Using Ollama to Run Local LLMs

Ollama is a program and framework written in Go that allows you to download, run models on the command line, and call using a REST style interface. You need to download the Ollama executable for your operating system at https://ollama.com.

Similarly to our use of a third party for accessing the Anthropic Claude models, here we will not write a wrapper library. The example code for this chapter is in the directory source-code/Ollama_swift_examples.

We use the library in the GitHub repository https://github.com/mattt/ollama-swift.

Running the Ollama Service

Assuming you have Ollama installed, download the following model:

ollama pull qwen3:1.7b

When the model is downloaded it is also cached for future use on your laptop.

The OllamaService Actor Library

The library wraps the raw Ollama.Client in a Swift actor to provide safe concurrent access.
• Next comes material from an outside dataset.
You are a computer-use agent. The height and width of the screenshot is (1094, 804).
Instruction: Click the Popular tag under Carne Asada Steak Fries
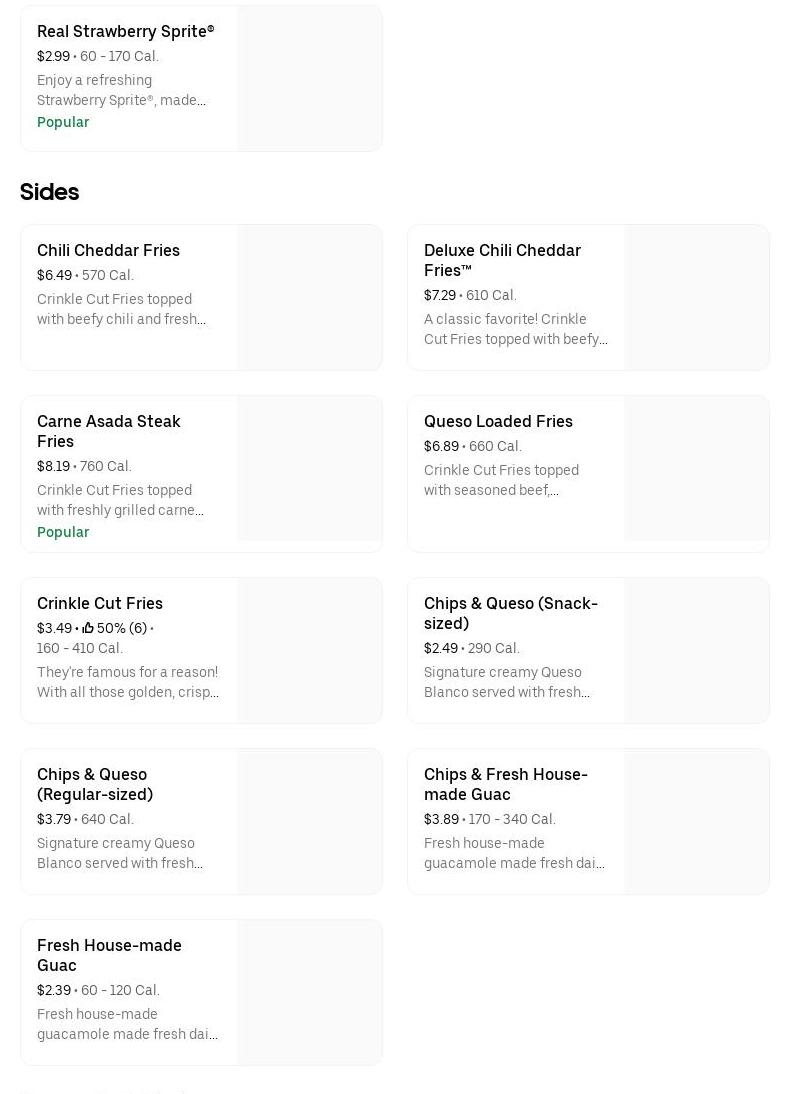(63, 532)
It supports basic chat, streaming chat, and optional tool calling:

import Ollama
import Foundation
import JavaScriptCore

/// A service to interact with Ollama models using modern Swift concurrency.
public actor OllamaService {
    private let client: Ollama.Client
    private let model: Model.ID

    @MainActor
    public init(model: Model.ID = "qwen3:1.7b",
                client: Ollama.Client? = nil) {
        self.model = model
        self.client = client ?? .default
    }

    /// Performs a chat request with optional tools.
    public func chat(
        messages: [Ollama.Chat.Message],
        tools: [any Ollama.ToolProtocol] = []
    ) async throws -> Ollama.Client.ChatResponse {
        return try await client.chat(
            model: model, messages: messages, tools: tools
        )
    }

    /// Performs a streaming chat request with optional tools.
    public func chatStream(
        messages: [Ollama.Chat.Message],
        tools: [any Ollama.ToolProtocol] = []
    ) -> AsyncThrowingStream<Ollama.Client.ChatResponse,
                             any Error> {
        AsyncThrowingStream { continuation in
            Task {
                do {
                    for try await chunk in try await
                      client.chatStream(
                        model: model,
                        messages: messages,
                        tools: tools) {
                        continuation.yield(chunk)
                    }
                    continuation.finish()
                } catch {
                    continuation.finish(throwing: error)
                }
            }
        }
    }
}

Tool Definitions

One of the most powerful features of modern LLMs is tool calling — the model can decide to invoke external functions to answer a question. The ollama-swift library provides a Tool type that defines the function schema and implementation. Here we define two tools: a weather lookup stub and a math expression evaluator.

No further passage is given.